So what makes a guy a wife guy?
Simply having a wife is not enough to become a wife guy. In fact some wife guys don’t even have wives; they merely covet them. The wife guy must share his tale, preferably on the internet. He must think it somehow reflects well on him, when actually it doesn’t.
The wife guy must distill his own partner down to some bizarre, frequently stupid or reductive attribute (ie: cliff fall) in a way that says more about him, his own vanity or insecurity, than anything else.
In any wife guy story, it is somehow the guy who becomes the real focus, not his wife. That self-importance makes him fair game for satire. He thinks he is a hero, but something truly unpleasant shines through. That is when the mockery flows. In seeking to define her, the wife guy defines himself.
There’s something so buffoonish and hapless about wife guy. He reminds me of the last time I got swept up in a new online archetype: that of the Large Adult Son.
You’re not the first person to make that connection. Twitter user @SpindlyPete has put together a wonderful thread taking this whole thing much too seriously, but in a good way. In it, she posits that Wife Guy and Large Adult Son are in fact one and the same, with the wives merely “blank slates onto which their husbands weirdness is projected”.
So it’s all basically a big, rolling in-joke?
Yes. As Twitter user @3liza points out, the comic archetypes of the wife and wife guy are eternal, and always orbit each other, from the Commedia dell’arte to Married with Children. The league of modern wife guys are merely the latest gloss on the same joke, with more layers of irony.
And the ceaseless ability of men to be publicly ridiculous ensures it’s not going anywhere soon.

INSTRUCTIONS:
**1)** Which Twitter user, according to the wife guy article, points out that the comic archetypes of the wife and wife guy are eternal?
**2)** Please reproduce the passage of the wife guy article starting with "So it’s all" and going on through "going anywhere soon.".

SOURCE DATA:
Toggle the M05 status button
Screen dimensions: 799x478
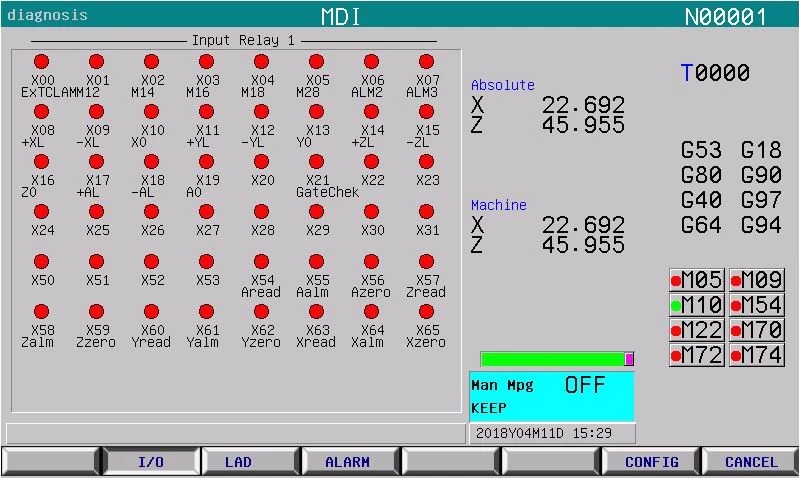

OUTPUTS BY TASK:
**1)** @3liza

**2)**
So it’s all basically a big, rolling in-joke?
Yes. As Twitter user @3liza points out, the comic archetypes of the wife and wife guy are eternal, and always orbit each other, from the Commedia dell’arte to Married with Children. The league of modern wife guys are merely the latest gloss on the same joke, with more layers of irony.
And the ceaseless ability of men to be publicly ridiculous ensures it’s not going anywhere soon.